To date, a wide range of nanomaterials have been explored for mRNA supply, together with protein-based techniques, polymer-based techniques and lipid-based techniques [11], [12]. Significantly, lipid nanoparticle (LNP) has been principally investigated and efficiently accredited for medical use because of the good biocompatibility and controllable physicochemical properties [13], [14]. Within the present techniques, the cationic or ionizable lipids are important for encapsulating the negatively charged mRNA into LNPs by compacting the versatile lengthy mRNA strands by way of electrostatic interactions [15], [16]. Whereas the utilization of cationic lipids can provide the excessive mRNA encapsulation ef?ciency, the extreme optimistic expenses could result in non-specific binding with plasma proteins in vivo, inflicting cytotoxicity and antagonistic immune responses [17], [18], [19], [20]. Though the event of ionizable lipids has partially scale back the toxicity of cationic lipids, they could additionally end result within the long-term instability and brief shelf lifetime of the LNPs [21], [22], [23]. Due to this fact, it’s nonetheless an ideal problem to discover new cationic lipid-independent technique to encapsulate mRNA into LNP, which is important to develop novel supply system with versatile lipids for mRNA.

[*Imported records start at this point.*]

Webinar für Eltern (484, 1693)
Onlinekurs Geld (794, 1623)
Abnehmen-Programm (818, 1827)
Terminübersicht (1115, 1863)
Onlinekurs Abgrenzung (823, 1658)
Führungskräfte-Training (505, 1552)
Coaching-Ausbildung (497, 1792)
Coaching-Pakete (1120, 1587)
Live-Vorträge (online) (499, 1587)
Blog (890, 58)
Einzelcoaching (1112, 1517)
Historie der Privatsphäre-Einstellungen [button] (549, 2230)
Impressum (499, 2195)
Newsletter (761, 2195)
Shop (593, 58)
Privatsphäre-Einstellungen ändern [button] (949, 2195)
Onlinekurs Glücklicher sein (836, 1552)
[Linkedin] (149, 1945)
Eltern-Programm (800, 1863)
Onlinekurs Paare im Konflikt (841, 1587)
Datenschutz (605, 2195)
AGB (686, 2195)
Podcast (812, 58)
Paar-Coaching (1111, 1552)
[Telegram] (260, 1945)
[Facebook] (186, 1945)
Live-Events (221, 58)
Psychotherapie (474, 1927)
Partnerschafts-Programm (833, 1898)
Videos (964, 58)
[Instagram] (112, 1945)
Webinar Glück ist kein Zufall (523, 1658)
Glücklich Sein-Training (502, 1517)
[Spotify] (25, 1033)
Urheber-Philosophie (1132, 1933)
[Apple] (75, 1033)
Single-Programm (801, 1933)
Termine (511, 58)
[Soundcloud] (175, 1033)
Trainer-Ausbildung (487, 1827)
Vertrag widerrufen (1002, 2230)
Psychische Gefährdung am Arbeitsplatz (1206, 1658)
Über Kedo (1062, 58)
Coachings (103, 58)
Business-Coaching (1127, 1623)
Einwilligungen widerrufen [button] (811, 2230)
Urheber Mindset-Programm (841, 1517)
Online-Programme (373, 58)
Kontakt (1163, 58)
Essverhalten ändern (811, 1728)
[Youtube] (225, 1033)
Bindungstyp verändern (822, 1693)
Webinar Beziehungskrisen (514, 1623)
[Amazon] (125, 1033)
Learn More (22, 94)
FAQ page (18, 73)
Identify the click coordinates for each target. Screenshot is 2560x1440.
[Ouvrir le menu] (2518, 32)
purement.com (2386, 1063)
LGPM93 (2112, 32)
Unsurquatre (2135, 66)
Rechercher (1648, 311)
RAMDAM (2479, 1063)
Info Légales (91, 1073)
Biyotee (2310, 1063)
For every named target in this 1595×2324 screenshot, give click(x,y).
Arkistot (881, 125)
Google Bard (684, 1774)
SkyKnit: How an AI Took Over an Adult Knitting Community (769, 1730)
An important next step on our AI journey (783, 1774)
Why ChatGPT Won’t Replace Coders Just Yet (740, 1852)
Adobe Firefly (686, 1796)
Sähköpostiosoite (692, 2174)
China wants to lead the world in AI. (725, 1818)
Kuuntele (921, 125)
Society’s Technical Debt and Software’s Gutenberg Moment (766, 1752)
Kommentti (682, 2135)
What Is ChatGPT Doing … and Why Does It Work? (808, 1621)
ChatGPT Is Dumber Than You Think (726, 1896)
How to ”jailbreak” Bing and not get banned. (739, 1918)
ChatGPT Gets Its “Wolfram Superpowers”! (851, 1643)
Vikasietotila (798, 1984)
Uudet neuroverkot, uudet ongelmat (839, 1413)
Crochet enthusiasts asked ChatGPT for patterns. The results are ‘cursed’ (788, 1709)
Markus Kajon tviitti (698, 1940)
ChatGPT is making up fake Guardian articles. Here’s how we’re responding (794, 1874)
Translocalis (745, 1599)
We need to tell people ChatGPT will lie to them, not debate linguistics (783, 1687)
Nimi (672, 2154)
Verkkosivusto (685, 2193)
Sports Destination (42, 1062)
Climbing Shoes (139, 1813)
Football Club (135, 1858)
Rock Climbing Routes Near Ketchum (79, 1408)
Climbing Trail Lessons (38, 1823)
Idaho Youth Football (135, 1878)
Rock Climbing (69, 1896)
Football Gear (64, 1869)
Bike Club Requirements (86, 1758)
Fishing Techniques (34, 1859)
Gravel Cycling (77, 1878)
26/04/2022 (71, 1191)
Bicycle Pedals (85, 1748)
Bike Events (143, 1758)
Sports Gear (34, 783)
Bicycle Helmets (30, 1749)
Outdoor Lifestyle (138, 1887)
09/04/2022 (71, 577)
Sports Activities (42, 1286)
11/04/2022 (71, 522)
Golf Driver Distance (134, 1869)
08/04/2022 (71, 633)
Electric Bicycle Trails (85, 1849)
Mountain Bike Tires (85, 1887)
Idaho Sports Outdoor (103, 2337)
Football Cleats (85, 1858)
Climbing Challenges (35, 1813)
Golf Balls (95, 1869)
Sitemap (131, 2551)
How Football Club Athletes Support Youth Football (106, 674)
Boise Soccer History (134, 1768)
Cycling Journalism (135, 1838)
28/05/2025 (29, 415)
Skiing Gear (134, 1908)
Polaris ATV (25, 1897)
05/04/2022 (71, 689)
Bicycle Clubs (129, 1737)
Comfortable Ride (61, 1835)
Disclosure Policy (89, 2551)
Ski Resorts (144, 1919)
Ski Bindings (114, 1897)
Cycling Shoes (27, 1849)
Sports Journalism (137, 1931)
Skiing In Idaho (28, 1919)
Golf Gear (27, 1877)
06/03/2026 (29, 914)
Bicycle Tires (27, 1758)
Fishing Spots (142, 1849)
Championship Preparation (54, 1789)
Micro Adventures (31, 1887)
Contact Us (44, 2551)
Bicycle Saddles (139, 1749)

Herein, we proposed a cationic lipid-independent technique to organize LNPs encapsulating mRNA (mRNA-LNPs), as illustrated in Fig. 1. In our research, profiting from the endogenous secondary constructions of mRNA, a basic compacting technique was designed, which allowed the mRNA to self-fold into compact mRNA particles (ComRNPs). Primarily based on the frame-guided meeting (FGA) technique [24], [25], [26], [27], main hydrophobic teams (LHGs) have been anchored on the ComRNPs to type the mRNA amphiphilic frames, which might subsequently information the phospholipids to type vesicles. Our technique provided a novel and versatile device to encapsulate mRNA into LNPs with non-ionic interactions, benefiting additional improvement for mRNA therapeutic purposes.